Lockett: Why did you start Brown STEM Girl, and what are you hoping to achieve?
Alena: I started it to give STEM opportunities to other girls of color. It’s been going very well. I have events for Brown STEM Girl where I give scholarships, with my partner schools, to girls of color. We provide internships and mentorships to girls all over the world. This fall, we also have a trip to Singapore taking 30 girls to see the Art and Science Museum, for example. We have a lot going on.
Lockett: What’s inspiring you to do this? You’ve got so much on your plate already.

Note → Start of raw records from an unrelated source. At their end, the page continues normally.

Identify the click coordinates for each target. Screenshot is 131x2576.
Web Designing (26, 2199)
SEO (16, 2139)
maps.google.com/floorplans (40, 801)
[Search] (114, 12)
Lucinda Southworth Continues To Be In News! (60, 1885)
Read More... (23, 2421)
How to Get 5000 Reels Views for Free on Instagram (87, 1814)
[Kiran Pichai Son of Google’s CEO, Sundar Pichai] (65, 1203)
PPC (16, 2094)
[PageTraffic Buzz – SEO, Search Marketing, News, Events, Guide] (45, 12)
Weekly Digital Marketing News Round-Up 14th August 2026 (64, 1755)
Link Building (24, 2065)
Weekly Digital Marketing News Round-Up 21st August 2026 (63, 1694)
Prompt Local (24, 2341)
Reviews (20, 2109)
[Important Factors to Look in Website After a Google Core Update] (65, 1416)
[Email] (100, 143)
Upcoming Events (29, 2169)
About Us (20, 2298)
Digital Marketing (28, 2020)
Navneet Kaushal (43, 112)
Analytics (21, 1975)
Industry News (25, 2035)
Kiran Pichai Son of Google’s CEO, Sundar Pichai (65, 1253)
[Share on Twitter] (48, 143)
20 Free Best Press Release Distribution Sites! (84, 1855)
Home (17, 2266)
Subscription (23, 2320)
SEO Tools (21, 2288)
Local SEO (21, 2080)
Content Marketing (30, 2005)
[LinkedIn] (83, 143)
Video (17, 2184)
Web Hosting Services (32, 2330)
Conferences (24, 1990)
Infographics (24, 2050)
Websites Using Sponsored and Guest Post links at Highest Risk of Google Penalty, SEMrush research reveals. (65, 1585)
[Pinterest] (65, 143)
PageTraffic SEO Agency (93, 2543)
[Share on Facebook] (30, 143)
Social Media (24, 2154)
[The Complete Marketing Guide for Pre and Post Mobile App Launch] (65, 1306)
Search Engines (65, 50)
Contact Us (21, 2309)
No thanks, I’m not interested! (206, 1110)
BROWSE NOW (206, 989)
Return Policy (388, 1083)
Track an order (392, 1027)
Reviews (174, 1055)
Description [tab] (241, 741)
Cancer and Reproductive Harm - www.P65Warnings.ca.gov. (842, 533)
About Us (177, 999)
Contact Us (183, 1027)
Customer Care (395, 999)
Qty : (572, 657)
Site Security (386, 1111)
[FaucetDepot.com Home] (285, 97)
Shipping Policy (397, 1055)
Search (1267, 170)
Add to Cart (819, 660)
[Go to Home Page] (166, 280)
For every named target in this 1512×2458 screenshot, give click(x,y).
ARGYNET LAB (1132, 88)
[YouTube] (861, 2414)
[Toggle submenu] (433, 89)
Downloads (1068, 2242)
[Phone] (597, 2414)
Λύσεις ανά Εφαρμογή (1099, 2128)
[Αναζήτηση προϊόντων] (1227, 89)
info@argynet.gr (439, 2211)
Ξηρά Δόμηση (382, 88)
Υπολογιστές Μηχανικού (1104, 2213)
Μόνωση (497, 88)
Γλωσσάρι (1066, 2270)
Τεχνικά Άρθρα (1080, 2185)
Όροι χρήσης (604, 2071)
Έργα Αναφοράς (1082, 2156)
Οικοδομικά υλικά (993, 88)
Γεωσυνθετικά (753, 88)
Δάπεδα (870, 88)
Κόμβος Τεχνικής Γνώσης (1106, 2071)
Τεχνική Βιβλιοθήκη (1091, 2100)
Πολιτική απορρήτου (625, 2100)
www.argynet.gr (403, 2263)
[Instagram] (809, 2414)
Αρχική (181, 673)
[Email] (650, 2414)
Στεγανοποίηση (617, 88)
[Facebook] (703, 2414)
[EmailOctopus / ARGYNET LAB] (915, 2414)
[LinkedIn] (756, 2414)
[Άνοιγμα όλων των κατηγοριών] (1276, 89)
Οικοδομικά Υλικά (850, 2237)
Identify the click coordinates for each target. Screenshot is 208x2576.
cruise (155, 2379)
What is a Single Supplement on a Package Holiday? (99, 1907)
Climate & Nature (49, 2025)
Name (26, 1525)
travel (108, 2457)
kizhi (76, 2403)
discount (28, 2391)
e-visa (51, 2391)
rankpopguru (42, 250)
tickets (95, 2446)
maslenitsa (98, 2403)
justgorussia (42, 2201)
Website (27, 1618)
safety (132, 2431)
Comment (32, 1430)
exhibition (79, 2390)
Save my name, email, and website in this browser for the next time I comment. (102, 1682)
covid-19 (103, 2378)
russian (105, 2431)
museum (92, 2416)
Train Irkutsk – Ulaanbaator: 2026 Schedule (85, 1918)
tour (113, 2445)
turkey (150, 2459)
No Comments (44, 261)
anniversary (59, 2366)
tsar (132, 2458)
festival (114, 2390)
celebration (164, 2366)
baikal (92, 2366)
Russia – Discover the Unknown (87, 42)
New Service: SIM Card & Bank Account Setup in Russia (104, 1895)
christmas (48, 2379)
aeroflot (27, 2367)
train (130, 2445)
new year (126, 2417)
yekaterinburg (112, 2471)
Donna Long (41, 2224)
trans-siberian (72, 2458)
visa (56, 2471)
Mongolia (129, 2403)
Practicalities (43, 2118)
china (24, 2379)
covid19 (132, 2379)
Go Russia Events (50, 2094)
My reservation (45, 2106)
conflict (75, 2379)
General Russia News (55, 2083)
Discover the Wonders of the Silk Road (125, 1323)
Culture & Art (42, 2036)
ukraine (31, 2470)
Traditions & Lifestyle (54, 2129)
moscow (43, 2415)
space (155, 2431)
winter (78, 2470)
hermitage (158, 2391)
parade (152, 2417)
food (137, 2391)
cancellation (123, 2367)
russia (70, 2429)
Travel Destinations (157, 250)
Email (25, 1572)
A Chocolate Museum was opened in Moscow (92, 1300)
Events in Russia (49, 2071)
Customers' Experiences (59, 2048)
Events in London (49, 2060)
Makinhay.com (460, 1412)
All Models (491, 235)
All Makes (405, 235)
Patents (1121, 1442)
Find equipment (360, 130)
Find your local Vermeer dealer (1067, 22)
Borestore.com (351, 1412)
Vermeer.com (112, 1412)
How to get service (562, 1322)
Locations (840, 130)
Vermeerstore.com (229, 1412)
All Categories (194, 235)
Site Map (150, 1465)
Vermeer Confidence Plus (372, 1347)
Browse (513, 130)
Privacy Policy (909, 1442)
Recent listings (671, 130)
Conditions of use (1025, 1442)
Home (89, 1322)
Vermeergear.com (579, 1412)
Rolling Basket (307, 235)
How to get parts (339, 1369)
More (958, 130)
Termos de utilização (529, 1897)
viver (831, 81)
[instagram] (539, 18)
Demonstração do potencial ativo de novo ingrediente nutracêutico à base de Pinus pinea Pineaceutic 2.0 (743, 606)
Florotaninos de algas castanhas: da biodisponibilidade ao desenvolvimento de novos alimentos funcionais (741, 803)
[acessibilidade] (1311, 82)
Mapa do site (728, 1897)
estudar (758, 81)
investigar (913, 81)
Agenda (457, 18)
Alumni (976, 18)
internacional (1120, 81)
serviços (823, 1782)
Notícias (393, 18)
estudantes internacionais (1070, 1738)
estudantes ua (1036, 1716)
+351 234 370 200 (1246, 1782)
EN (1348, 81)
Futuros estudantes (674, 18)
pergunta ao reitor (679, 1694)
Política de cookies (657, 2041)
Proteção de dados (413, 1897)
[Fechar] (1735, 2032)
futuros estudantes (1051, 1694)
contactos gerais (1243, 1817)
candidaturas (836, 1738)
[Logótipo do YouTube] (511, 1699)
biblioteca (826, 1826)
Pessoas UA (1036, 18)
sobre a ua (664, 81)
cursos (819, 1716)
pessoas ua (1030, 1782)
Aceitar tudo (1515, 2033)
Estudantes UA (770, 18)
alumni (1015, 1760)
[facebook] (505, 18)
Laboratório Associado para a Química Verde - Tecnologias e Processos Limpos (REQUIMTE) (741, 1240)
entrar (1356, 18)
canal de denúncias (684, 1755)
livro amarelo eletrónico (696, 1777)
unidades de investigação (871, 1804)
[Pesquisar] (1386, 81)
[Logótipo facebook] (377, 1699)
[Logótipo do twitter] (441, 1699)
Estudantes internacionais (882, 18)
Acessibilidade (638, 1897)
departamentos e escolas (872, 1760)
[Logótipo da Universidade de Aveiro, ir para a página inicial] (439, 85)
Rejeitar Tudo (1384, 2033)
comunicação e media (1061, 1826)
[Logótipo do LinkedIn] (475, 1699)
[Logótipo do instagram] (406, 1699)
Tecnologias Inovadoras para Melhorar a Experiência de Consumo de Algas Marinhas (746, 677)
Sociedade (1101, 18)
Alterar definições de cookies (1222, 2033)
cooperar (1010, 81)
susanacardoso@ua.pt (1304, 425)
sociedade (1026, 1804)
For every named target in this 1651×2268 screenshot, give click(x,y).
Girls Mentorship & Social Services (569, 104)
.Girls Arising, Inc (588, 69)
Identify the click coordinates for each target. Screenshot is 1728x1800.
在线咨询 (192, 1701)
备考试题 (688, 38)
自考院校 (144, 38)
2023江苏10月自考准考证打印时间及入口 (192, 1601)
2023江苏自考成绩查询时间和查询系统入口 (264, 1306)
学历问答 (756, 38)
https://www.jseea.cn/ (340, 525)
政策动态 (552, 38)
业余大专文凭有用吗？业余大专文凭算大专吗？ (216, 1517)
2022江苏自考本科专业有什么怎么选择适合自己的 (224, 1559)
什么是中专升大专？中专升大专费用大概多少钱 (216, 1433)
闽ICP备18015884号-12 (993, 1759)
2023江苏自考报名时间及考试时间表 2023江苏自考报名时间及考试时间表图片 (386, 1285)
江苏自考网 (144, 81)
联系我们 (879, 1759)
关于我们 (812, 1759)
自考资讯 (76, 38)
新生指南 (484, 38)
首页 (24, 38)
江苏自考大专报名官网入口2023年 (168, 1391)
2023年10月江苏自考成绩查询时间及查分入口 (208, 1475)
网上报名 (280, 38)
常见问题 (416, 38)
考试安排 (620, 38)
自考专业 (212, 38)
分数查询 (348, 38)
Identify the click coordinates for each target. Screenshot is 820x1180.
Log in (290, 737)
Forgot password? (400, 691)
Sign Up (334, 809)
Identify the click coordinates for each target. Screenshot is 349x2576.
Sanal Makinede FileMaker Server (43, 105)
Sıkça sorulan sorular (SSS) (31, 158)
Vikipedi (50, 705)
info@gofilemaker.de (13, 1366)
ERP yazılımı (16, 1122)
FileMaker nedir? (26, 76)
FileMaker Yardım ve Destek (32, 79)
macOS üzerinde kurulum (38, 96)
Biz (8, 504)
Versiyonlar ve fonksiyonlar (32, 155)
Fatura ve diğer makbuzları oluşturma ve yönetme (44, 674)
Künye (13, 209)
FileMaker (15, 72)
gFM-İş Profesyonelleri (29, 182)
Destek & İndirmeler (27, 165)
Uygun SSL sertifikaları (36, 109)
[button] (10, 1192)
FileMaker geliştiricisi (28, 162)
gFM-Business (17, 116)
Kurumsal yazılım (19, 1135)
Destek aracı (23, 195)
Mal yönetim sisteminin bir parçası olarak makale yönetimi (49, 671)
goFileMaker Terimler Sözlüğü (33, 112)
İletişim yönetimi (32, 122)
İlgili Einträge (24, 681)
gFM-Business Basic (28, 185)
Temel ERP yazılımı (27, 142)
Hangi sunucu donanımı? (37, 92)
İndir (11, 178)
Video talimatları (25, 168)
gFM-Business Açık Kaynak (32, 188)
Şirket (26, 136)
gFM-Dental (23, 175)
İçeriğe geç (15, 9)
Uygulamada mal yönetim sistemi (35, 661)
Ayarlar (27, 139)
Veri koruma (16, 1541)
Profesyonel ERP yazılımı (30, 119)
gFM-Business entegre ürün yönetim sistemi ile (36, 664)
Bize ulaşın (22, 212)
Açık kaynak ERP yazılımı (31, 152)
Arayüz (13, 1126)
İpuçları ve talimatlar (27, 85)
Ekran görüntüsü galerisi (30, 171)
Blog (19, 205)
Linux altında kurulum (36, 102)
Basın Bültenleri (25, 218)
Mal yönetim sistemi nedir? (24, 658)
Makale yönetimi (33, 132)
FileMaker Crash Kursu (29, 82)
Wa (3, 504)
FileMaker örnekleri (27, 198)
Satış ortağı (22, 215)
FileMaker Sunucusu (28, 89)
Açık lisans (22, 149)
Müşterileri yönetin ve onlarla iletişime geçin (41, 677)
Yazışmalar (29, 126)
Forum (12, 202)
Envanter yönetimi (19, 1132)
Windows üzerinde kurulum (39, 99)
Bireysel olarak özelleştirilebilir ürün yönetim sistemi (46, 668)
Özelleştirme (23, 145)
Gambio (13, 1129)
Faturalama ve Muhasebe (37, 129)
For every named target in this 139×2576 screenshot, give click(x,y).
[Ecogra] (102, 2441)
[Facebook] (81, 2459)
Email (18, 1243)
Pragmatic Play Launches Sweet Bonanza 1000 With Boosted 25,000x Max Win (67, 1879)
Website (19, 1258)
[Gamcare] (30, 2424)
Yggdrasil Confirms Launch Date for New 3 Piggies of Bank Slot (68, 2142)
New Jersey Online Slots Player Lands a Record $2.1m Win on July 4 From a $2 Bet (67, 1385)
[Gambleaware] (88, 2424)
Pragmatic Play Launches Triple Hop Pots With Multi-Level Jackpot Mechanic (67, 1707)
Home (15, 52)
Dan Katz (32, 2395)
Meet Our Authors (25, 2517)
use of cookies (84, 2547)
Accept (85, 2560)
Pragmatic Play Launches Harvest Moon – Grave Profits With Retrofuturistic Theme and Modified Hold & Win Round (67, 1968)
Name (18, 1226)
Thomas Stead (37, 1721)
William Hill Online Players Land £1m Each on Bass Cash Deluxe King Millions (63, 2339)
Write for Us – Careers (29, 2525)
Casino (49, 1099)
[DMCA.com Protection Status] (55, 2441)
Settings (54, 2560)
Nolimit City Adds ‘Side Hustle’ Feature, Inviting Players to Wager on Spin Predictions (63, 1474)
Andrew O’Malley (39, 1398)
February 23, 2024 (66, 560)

Alena: You don’t see a lot of women in STEM. I thought, “Why don’t I make a group where I can show people that there can be girls like me in STEM?” I thought back to my principal and decided to help girls do what I’d been wanting to do.
Lockett: If you had a magic wand and could change school, what would you do?
Alena: I would take away testing, and I have a really good reason for that. I can be really good in a subject, but I get to the test and totally freeze up. Why would you base a student’s whole life off of test scores? My second thing would be for schools to support organizations like Brown STEM Girl so we can provide more opportunities to young girls like me who might not have an opportunity to get into STEM or might have adults telling them that they simply can’t achieve or be successful.
Lockett: As horrible as this pandemic has been, it has presented us with a unique opportunity to reimagine our system of education—an opportunity that we can’t afford to miss. Alena’s story provides a sterling example of what is possible when we have the courage to challenge our traditional notions of school and enable learning experiences that align to students’ needs and passions wherever they might be. Imagine all of the potential that can be unlocked if Alena’s learning journey was the norm and not an exception.